Extrementhusiast wrote:
January 4th, 2021, 11:49 pm
Jormungant wrote:
January 4th, 2021, 4:07 pm
If there is one thing I believe deep-learning could help, it would be to supplement search procedures for spaceship and low period oscillators by providing the position of the most constrained positions in a partial solution so that dead-ends are detected faster (without listing an extensive list of partial that are doomed to fail because of a given position). This task is somehow done indirectly by limiting widths and enforcing an order, guarantying that such positions to be hit a some point, but that bounding task would be learned too. Still, evaluating a state by a neural network net is expensive, so it should only done in the early stages for the search exclusively. Another thing that would be nice is if it would attempt to guess a mean to split the search grid in two, so that independent search spaces can be investigated in parallel somehow (to fight combinatorial complexity somehow); but that is not something I would assume would be a game-changer. Well, I like to mess around with this game of life to give me a break from coding, so that sounds like a severe headache in both cases as far as implementation goes...
Depending on if I'm understanding you correctly, it might not take anything more complicated than JLS. I've developed the following procedure for searching:
  1. Start with a small search space in the original search pattern. If the search pattern is empty, a bit of forcing (e.g. a cell being off in one generation and on in the next) may be needed to get the search started.
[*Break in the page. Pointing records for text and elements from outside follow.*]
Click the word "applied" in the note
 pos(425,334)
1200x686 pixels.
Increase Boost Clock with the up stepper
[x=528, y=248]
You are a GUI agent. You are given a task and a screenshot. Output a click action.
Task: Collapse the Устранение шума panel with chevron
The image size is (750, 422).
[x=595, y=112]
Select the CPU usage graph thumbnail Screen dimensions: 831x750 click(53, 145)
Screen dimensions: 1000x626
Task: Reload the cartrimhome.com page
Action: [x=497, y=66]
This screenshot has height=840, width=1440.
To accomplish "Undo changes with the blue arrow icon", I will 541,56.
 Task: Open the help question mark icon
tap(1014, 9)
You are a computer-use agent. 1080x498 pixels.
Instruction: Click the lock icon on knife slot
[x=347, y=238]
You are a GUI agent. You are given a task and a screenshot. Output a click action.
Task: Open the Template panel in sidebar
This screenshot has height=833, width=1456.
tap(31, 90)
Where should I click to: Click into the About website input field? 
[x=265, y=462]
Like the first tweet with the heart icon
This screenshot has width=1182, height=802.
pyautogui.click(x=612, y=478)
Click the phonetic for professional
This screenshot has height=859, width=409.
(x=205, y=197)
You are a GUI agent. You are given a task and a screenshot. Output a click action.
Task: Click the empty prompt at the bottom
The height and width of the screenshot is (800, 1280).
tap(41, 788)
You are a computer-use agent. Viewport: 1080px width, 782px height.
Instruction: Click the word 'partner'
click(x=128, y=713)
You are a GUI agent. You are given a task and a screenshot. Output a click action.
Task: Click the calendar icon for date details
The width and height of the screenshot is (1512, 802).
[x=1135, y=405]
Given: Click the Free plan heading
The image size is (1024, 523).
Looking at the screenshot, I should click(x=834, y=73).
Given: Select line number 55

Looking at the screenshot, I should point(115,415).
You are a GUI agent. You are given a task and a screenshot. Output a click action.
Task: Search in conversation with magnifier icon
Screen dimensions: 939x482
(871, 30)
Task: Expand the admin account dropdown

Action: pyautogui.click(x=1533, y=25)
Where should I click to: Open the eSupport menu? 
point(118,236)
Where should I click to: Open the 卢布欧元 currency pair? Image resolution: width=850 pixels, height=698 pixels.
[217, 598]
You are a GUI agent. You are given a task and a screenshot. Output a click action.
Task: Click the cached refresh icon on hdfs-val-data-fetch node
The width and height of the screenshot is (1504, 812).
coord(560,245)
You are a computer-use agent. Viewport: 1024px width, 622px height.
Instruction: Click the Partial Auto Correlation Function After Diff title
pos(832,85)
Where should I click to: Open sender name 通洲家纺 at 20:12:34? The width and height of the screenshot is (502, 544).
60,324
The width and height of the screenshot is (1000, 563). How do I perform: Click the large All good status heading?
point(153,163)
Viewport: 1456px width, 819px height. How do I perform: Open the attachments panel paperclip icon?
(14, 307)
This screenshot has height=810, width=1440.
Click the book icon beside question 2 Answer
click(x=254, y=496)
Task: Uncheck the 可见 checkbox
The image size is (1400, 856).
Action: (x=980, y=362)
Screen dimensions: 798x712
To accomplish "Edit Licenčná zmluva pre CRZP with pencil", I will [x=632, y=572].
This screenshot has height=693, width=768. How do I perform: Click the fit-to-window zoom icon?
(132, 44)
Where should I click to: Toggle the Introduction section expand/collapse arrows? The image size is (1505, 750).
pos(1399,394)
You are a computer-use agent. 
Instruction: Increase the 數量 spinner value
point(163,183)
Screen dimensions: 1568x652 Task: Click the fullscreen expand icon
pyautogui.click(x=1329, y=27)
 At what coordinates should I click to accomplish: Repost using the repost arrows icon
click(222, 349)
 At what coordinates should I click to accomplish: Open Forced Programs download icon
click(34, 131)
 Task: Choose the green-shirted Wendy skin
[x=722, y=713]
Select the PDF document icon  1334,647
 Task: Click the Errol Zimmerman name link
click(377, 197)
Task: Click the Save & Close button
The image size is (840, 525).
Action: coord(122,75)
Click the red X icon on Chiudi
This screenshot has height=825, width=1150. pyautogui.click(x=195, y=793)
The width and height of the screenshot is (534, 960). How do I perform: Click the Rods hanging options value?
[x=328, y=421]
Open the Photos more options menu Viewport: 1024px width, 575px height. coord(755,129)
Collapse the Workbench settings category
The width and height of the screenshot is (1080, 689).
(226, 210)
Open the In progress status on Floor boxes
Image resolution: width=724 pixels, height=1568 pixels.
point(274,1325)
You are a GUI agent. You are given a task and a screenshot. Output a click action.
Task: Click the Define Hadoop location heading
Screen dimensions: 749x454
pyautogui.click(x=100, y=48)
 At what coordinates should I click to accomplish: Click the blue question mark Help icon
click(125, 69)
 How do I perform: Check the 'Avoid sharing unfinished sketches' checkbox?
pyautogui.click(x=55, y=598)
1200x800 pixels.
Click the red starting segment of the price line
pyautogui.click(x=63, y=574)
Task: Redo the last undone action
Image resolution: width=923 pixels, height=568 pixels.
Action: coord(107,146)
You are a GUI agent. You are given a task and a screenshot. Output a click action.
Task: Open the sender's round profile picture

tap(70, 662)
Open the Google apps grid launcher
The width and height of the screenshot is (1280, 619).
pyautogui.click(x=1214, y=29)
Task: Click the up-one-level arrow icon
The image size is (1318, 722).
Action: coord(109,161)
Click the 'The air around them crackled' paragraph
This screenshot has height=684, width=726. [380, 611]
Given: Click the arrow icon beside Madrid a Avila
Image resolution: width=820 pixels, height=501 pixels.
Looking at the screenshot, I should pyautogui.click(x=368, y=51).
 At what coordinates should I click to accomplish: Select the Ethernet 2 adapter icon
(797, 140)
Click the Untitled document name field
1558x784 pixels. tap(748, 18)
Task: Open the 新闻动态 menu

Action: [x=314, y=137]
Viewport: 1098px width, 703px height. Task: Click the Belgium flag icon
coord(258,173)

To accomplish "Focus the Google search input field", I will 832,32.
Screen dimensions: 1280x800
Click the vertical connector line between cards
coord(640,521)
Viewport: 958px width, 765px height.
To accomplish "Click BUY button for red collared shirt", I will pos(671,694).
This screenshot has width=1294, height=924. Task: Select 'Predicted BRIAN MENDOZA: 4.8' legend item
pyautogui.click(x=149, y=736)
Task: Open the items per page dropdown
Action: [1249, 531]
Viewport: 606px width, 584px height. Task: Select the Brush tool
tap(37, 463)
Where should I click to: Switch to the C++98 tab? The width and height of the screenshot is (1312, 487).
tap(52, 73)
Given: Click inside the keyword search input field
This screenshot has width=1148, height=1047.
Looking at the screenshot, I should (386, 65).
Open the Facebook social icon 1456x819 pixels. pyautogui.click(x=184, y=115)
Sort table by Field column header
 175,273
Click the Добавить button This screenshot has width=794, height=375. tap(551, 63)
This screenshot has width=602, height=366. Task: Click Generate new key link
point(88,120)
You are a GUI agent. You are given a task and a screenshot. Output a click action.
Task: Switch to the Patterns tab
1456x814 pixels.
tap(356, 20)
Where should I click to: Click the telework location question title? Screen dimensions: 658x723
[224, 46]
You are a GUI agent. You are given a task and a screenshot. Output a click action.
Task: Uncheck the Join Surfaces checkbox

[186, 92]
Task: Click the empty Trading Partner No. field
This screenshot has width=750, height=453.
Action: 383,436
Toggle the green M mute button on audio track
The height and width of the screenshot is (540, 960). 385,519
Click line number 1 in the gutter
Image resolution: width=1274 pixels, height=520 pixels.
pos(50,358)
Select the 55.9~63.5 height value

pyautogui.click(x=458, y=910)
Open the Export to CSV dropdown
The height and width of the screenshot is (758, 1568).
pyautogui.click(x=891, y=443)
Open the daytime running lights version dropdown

  2. Find the (cell, time, state) trio that implies the states of as many other (cell, time) pairs as possible. Suppose that that (cell, time) pair has that state. (If there's a tie, pick the (cell, time) pair that occurs first in the search order. If there's still a tie between both states for the first (cell, time) pair, pick either one.)
  3. Run a time- or iteration-limited search on the current pattern.
    1. If the search passes the time/iteration limit before finishing, stop the search and either shorten the search space, if it wasn't just lengthened, or make another supposition.
    2. If the search finishes with one or more partial solutions, accept the implications with caution and lengthen the search space. "Useless" cells (e.g. the casing in an oscillator search) can also be excluded from the search space here. (Because of a bug in JLS's pruning of combinations, finding a partial solution occasionally causes some branches of the search tree to be pruned erroneously, which can occasionally result in more implications than the same search without pruning would produce. Thus, it is a good idea to verify that the inverse of each implication is false, especially if there are relatively few implications overall, when the bug most frequently occurs.)
    3. If the search finishes without any partial solutions, backtrack to the most recent non-inverted supposition, invert it, and continue forward.
    4. If a complete or sufficiently-long partial solution is found, save it and backtrack similarly if more solutions are desired.
  4. Repeat steps 2 and 3 until no more backtracking is possible.
While it does take more active involvement, I've found that this procedure saves time overall.
Deep learning could do that "active involvement" better (or at least automate it in some ways...), if trained to find the most promising cells to investigate first; however, if one wants to fully investigate a well-defined bounded searchspace to arrive to a negative/positive results, that will be of no use. I think it would be fair to say that the rectangle-like bounding design works in conjunction with the "search order" for position of cells to guaranty that search stays local, and does not fork to search in two locations in alternance, which would slow down the search from the re-computing partials previously searched (that pruning of combination is fighting this, but it is buggy if I understand); however, as the bounding rectangle size increase, I would assume that the probability of this costly forking increases, making the search in this higher magnitude searchspace even worse than it should be. We now have an amoeba looking p28 gun, which is nice to know is possible; but one would assume a more compact alternative should exist, so a guided deeplearning priority/parallelization planed search could allow to think outside the "box".